■ Directions for this task ■
Give again the lines of the data from its first line through the line with "Screen dimensions: 988x467". Change nothing.
------ Input for this task
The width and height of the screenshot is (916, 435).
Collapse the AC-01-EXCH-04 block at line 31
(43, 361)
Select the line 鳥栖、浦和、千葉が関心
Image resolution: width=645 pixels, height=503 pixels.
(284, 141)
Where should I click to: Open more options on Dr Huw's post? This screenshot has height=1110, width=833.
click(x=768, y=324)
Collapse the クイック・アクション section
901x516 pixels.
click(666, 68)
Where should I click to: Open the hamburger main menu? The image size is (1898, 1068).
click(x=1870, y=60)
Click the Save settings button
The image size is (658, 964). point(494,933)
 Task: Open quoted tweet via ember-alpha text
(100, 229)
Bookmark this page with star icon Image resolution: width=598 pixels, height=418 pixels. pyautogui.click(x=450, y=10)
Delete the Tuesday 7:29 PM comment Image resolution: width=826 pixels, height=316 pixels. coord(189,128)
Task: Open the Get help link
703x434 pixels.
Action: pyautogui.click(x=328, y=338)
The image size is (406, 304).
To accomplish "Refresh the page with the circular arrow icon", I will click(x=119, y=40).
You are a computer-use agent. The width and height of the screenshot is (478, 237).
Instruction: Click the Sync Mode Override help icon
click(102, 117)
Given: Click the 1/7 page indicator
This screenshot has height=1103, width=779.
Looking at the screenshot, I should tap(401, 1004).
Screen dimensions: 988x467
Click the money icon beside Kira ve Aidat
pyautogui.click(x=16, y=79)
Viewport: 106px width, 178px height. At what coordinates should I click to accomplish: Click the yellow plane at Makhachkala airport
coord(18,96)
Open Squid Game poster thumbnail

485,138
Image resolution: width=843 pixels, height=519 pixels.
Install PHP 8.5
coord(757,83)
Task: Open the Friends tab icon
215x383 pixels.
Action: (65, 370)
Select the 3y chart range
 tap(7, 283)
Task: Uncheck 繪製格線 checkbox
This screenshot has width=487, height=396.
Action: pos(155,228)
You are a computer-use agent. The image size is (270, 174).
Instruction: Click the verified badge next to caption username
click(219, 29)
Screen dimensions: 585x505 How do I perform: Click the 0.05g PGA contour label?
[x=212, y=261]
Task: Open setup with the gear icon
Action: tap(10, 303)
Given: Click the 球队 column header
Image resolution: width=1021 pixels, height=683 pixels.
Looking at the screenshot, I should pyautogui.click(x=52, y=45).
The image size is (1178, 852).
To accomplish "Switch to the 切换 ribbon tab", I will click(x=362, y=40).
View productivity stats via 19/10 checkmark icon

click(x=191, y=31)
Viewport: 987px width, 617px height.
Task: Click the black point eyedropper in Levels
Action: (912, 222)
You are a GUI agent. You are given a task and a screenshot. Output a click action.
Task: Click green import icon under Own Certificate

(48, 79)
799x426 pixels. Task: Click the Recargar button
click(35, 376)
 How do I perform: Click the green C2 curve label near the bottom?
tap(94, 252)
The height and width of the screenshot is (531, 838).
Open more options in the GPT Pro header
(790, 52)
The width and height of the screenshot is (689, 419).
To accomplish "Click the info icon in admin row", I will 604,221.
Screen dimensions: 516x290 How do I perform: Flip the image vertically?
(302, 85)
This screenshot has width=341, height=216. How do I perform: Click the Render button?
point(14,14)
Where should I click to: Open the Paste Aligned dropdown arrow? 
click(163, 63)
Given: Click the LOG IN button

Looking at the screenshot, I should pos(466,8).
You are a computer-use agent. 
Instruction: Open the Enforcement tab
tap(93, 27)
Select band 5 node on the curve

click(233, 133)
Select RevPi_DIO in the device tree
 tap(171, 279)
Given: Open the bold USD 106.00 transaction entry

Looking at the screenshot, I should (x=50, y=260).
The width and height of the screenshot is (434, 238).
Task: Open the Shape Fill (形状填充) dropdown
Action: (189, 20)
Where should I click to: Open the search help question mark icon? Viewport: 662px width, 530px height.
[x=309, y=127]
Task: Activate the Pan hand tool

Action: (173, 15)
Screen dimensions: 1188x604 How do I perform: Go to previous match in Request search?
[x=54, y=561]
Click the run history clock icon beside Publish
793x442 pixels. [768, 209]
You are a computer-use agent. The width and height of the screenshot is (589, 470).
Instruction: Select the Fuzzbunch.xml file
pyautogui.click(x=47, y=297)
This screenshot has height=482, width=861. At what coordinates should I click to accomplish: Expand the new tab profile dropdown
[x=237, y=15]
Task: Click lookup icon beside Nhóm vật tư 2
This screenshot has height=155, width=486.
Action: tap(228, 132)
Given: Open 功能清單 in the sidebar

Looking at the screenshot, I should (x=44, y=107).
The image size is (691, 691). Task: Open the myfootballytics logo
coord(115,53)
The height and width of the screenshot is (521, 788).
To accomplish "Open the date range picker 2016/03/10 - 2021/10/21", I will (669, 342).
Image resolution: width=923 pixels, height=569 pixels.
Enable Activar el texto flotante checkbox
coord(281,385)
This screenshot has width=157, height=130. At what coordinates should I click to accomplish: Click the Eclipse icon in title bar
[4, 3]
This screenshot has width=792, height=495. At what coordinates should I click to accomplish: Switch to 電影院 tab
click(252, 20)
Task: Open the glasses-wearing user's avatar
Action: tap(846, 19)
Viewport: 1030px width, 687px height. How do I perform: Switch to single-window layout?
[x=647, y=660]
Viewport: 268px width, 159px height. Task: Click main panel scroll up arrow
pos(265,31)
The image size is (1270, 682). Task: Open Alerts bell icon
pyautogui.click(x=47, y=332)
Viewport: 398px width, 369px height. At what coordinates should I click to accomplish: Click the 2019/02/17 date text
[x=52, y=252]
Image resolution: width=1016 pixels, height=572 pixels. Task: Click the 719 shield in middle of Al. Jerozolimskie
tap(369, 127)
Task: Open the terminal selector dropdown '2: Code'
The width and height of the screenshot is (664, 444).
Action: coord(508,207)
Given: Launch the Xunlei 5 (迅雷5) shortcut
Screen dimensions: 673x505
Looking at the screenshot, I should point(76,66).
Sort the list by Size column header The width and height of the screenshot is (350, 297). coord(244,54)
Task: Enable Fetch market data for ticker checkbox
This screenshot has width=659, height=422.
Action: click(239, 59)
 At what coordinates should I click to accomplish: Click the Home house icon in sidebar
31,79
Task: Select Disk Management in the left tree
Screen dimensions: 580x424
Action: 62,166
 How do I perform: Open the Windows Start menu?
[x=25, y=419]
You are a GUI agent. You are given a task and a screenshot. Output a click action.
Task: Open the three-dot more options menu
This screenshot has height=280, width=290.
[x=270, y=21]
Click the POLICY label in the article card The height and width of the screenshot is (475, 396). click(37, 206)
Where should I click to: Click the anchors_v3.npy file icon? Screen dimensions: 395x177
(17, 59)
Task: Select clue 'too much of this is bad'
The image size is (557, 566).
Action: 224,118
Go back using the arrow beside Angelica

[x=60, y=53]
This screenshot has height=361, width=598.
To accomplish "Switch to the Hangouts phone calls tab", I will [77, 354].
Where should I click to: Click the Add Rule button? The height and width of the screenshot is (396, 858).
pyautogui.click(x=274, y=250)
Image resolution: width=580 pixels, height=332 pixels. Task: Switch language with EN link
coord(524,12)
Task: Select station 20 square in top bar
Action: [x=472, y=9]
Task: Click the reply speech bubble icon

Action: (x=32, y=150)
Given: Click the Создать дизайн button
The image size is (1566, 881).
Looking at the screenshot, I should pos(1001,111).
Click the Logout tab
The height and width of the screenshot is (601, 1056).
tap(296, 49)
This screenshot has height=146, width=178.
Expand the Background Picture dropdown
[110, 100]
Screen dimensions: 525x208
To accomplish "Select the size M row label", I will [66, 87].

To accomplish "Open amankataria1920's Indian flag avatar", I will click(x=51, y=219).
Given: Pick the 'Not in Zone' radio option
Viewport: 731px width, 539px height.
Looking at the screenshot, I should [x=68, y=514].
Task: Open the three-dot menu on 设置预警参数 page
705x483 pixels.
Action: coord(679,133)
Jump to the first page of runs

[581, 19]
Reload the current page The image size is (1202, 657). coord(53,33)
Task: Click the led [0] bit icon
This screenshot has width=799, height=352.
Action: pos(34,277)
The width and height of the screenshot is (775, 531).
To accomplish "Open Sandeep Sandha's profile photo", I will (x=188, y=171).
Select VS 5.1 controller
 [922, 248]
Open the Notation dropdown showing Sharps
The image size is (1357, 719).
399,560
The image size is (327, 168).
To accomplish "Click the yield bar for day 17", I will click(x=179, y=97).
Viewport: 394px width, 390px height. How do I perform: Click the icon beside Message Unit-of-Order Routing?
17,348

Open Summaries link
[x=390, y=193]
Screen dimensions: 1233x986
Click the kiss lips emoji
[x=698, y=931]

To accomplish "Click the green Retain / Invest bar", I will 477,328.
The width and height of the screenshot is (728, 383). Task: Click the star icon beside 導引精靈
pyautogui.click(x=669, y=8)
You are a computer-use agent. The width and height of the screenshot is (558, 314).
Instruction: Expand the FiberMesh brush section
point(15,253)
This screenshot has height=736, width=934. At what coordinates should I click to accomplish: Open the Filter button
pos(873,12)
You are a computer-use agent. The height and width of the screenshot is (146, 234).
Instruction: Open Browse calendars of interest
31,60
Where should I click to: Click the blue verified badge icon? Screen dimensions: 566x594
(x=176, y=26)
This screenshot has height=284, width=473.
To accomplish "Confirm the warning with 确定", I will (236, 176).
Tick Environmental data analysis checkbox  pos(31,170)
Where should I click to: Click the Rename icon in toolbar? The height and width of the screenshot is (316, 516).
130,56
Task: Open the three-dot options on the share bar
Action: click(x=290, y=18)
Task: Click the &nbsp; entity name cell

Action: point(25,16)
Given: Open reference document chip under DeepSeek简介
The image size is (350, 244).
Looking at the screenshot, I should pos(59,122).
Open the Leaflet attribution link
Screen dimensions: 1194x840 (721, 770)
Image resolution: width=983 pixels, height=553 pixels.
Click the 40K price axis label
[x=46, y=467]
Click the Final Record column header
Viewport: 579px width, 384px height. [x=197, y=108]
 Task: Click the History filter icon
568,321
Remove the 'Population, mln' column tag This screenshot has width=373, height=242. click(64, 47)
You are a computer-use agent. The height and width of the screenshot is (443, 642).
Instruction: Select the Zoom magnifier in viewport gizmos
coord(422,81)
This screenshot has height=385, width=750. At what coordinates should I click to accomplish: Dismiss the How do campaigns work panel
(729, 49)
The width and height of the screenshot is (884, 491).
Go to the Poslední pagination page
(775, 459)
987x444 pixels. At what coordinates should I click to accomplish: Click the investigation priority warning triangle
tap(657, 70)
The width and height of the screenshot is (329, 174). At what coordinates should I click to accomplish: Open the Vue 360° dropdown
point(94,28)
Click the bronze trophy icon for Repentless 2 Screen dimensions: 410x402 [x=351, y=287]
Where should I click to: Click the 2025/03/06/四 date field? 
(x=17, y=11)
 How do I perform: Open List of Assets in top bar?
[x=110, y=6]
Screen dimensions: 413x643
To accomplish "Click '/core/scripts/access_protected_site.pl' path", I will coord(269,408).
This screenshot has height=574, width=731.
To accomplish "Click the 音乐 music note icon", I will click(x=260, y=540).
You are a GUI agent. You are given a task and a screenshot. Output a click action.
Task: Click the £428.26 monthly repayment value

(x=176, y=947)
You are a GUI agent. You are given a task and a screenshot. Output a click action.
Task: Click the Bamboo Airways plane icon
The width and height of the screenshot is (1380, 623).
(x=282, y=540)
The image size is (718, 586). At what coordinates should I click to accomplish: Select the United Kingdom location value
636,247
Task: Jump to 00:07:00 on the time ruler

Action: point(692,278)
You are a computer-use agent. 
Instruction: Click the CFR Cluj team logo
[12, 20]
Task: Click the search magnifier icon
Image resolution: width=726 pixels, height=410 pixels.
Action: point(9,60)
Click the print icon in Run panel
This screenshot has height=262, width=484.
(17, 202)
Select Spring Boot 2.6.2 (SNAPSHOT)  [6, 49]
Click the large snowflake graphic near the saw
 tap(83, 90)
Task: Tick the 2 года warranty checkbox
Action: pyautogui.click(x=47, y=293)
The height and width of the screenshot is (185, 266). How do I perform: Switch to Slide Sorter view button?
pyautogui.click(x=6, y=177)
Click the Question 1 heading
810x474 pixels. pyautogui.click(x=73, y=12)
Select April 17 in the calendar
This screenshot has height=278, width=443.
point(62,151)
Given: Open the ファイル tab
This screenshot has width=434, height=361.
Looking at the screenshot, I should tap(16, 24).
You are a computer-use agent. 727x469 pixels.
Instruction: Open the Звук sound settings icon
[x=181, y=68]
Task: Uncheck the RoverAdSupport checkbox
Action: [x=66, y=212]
------------
■ Answer to the problem ■
The width and height of the screenshot is (916, 435).
Collapse the AC-01-EXCH-04 block at line 31
(43, 361)
Select the line 鳥栖、浦和、千葉が関心
Image resolution: width=645 pixels, height=503 pixels.
(284, 141)
Where should I click to: Open more options on Dr Huw's post? This screenshot has height=1110, width=833.
click(x=768, y=324)
Collapse the クイック・アクション section
901x516 pixels.
click(666, 68)
Where should I click to: Open the hamburger main menu? The image size is (1898, 1068).
click(x=1870, y=60)
Click the Save settings button
The image size is (658, 964). point(494,933)
 Task: Open quoted tweet via ember-alpha text
(100, 229)
Bookmark this page with star icon Image resolution: width=598 pixels, height=418 pixels. pyautogui.click(x=450, y=10)
Delete the Tuesday 7:29 PM comment Image resolution: width=826 pixels, height=316 pixels. coord(189,128)
Task: Open the Get help link
703x434 pixels.
Action: pyautogui.click(x=328, y=338)
The image size is (406, 304).
To accomplish "Refresh the page with the circular arrow icon", I will click(x=119, y=40).
You are a computer-use agent. The width and height of the screenshot is (478, 237).
Instruction: Click the Sync Mode Override help icon
click(102, 117)
Given: Click the 1/7 page indicator
This screenshot has height=1103, width=779.
Looking at the screenshot, I should tap(401, 1004).
Screen dimensions: 988x467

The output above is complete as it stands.